Aim of the exercise: Required from the data below: the exact lines starting at the line containing "10 Bulk buy Multi-blend health" and ending at the line containing "Copyright (874, 1897)", with both ends kept and all pictures dropped.

(Data items)
- - - - - - -

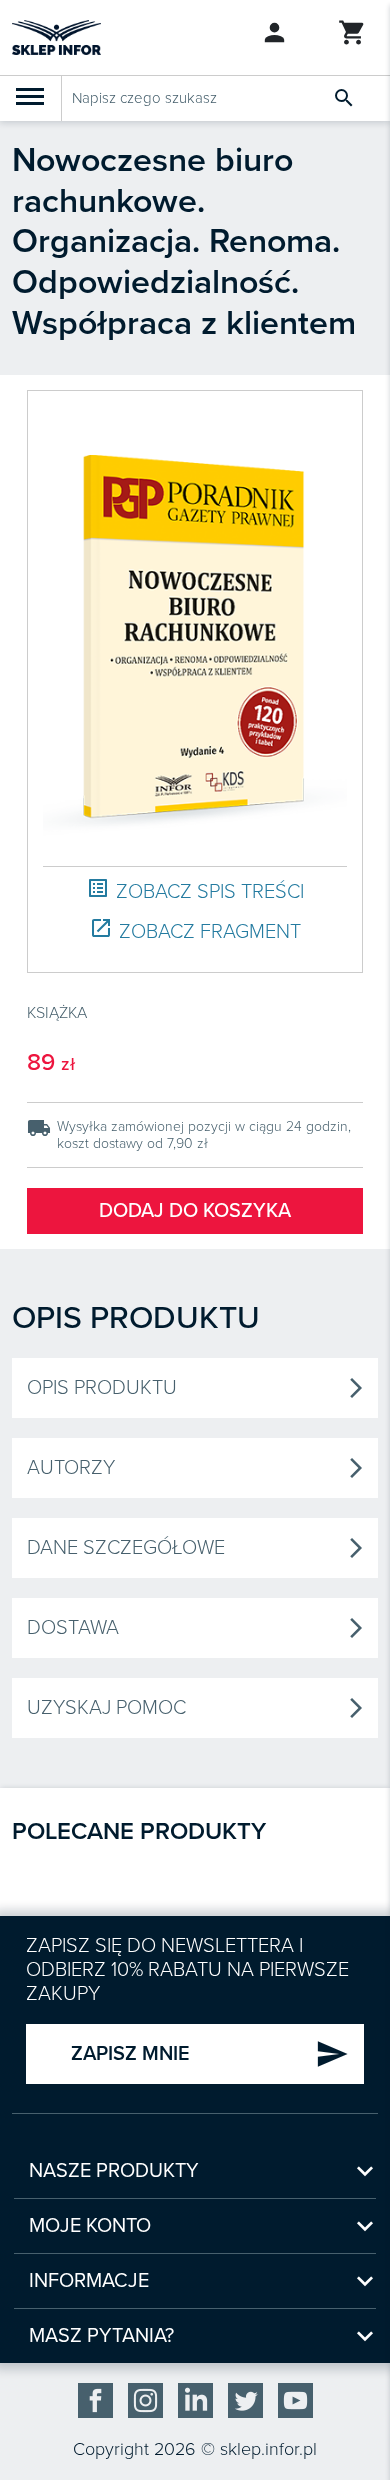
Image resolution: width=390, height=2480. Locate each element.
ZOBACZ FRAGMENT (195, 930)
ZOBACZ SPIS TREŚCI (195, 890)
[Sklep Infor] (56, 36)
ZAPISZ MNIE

- - - - - - -

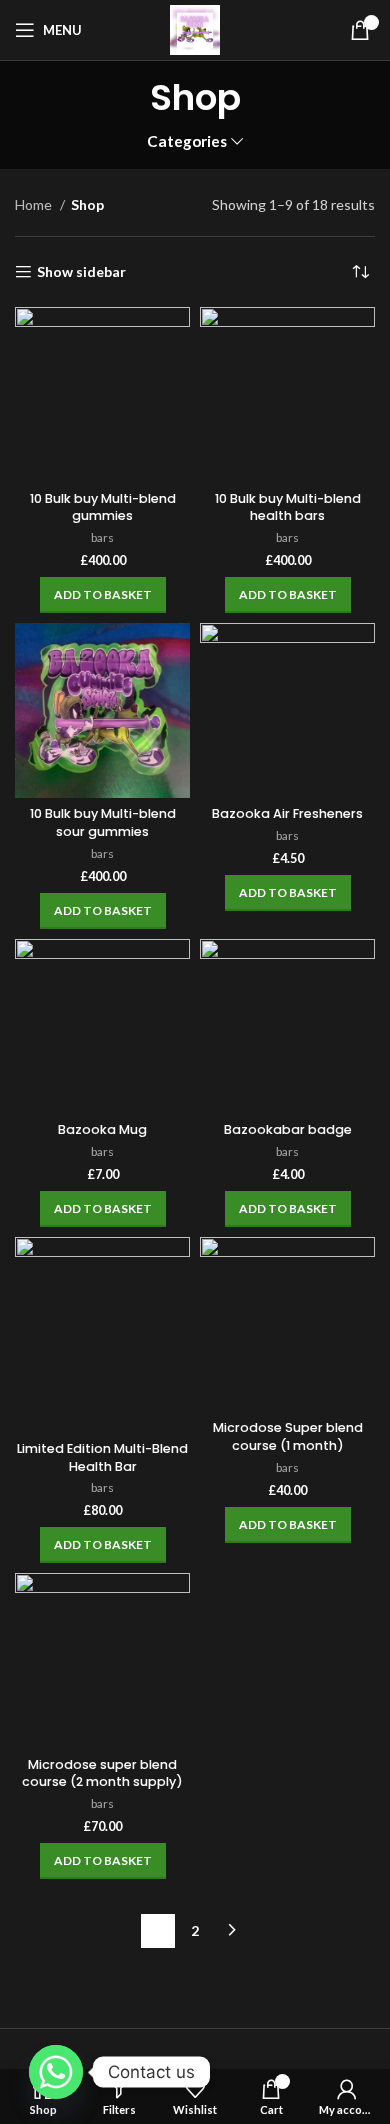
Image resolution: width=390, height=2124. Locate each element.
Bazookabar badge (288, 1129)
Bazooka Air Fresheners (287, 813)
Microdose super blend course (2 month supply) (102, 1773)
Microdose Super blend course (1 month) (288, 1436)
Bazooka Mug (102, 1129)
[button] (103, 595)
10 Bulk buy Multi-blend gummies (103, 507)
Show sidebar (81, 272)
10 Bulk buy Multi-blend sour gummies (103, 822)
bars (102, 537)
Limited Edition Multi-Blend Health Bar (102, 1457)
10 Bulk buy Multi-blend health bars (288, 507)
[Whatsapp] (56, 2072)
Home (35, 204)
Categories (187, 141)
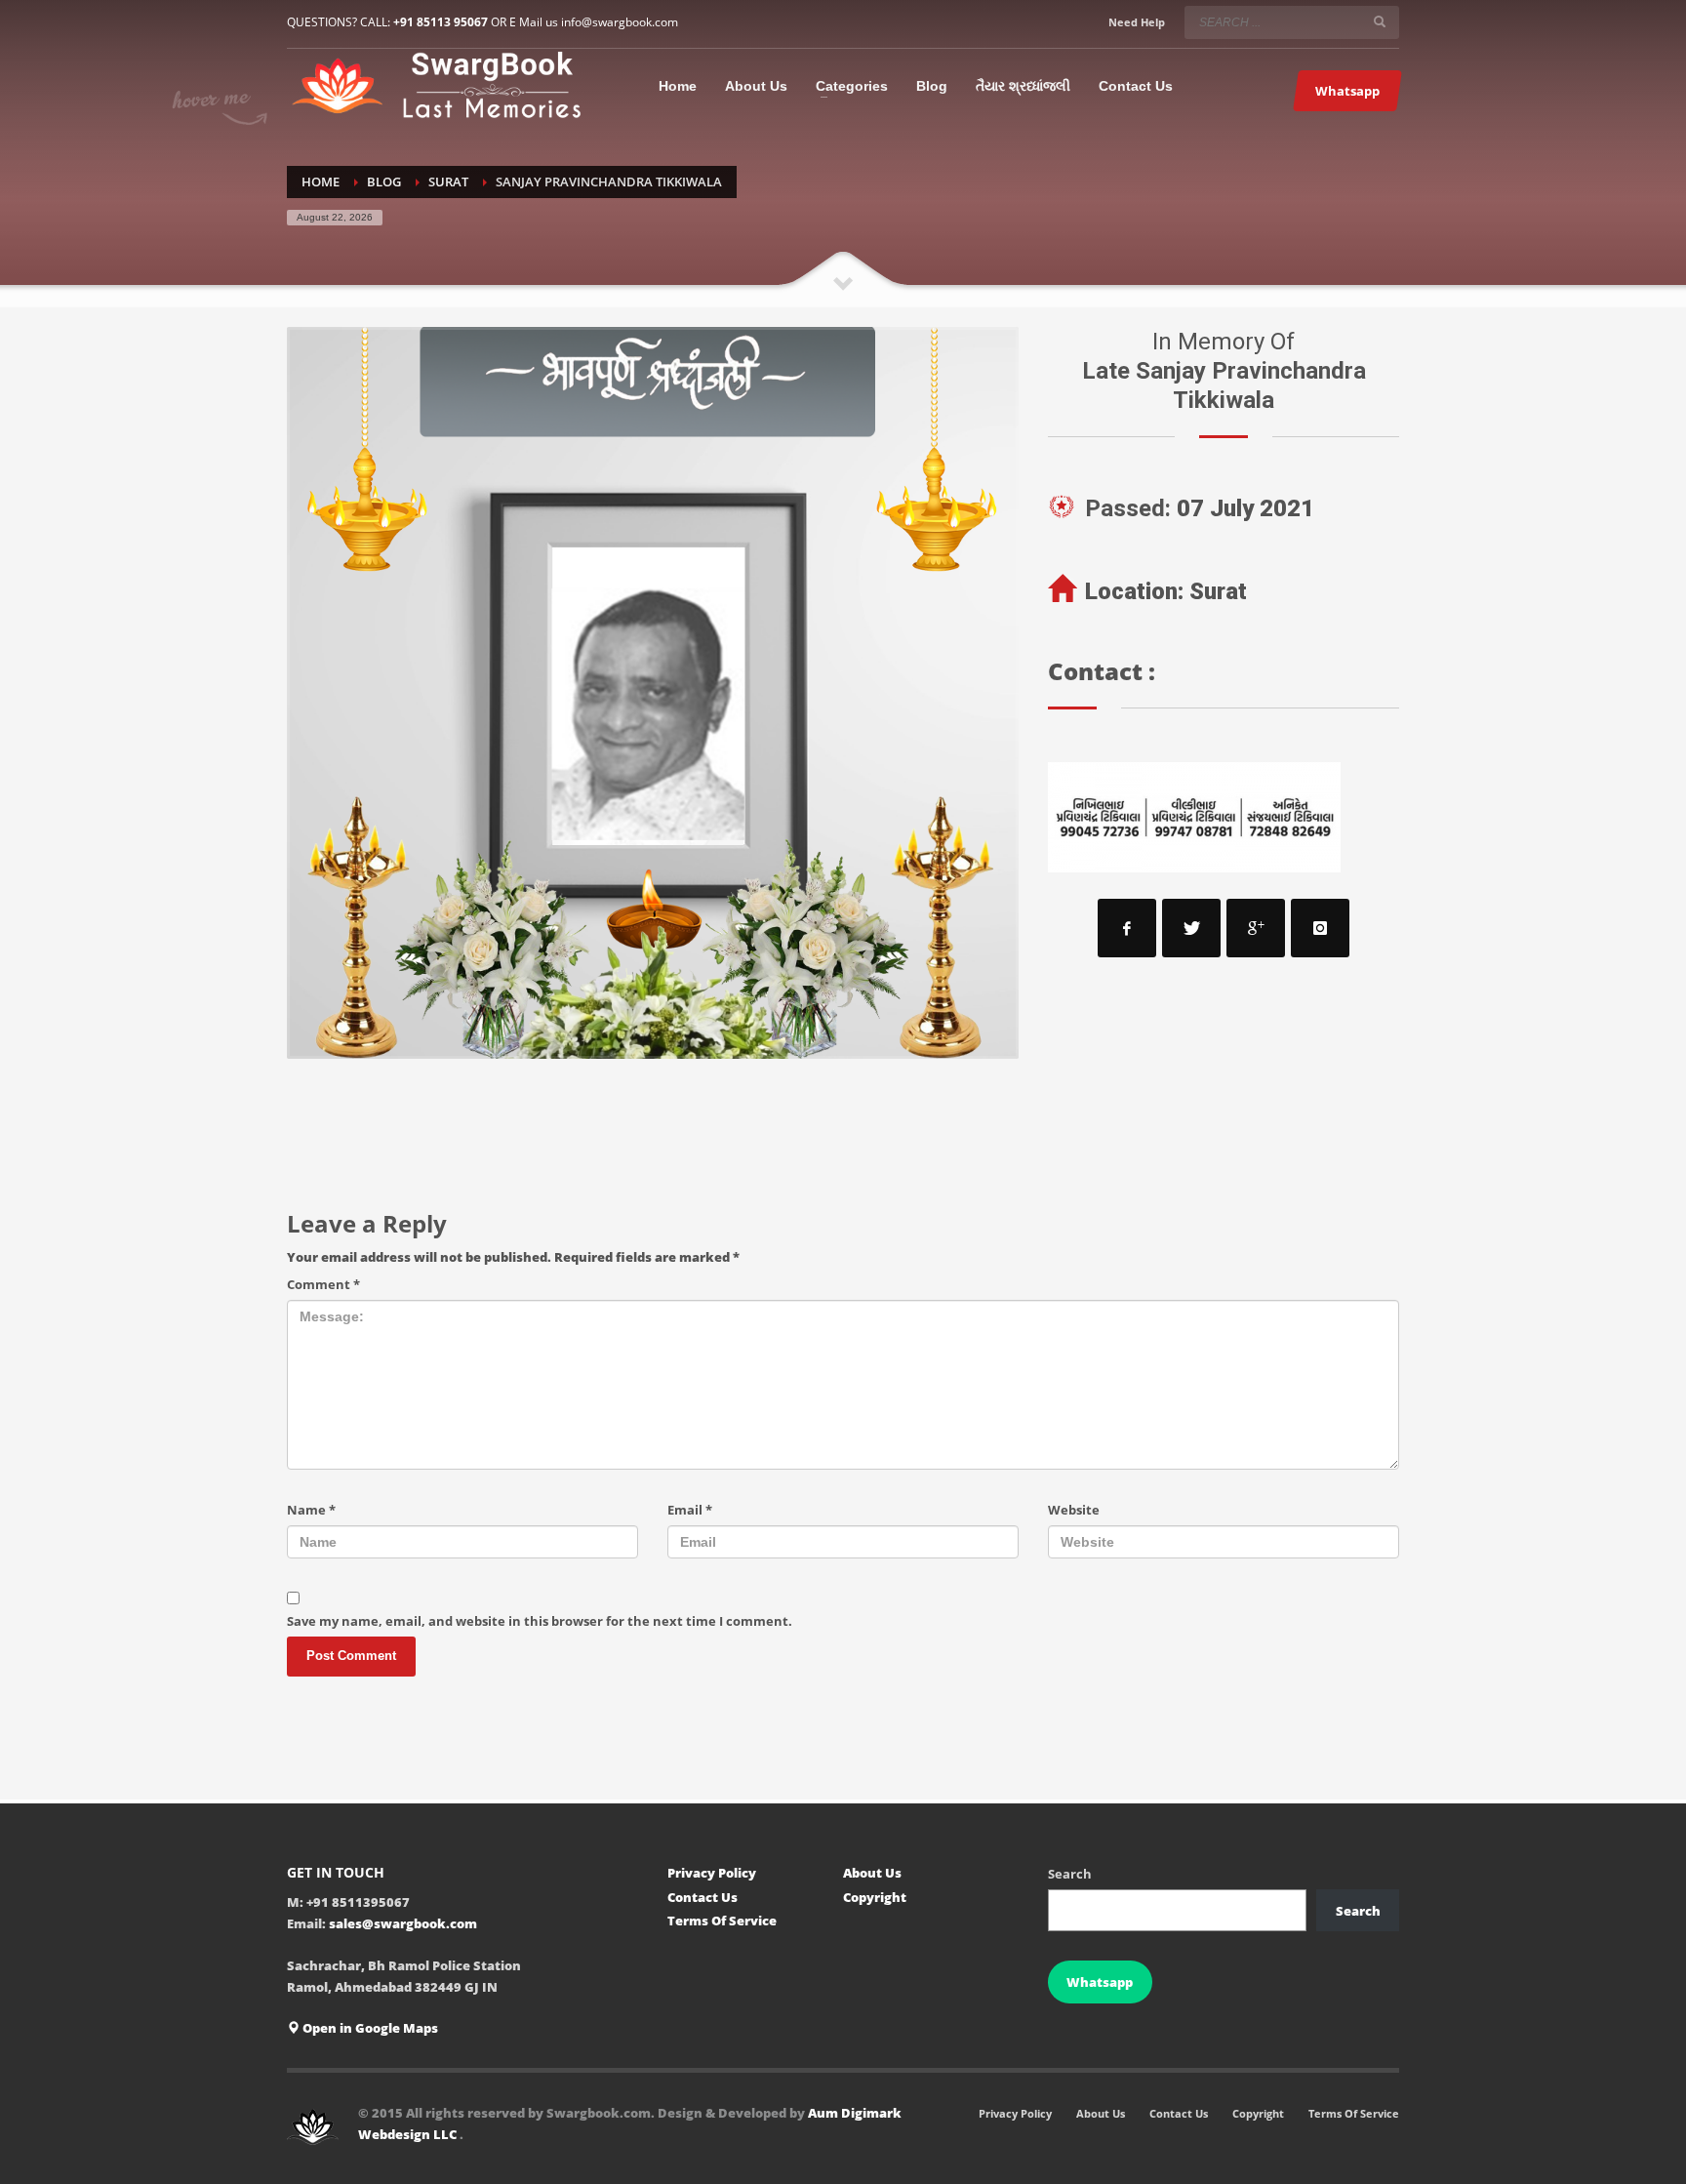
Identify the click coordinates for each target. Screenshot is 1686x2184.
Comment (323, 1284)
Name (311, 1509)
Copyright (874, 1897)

- - - - - - -

Response to this task:
10 Bulk buy Multi-blend health bars (288, 507)
[Whatsapp] (56, 2072)
Home (35, 204)
Categories (187, 141)
Identify the click coordinates for each target. Screenshot is 1686x2184.
Comment (323, 1284)
Name (311, 1509)
Copyright (874, 1897)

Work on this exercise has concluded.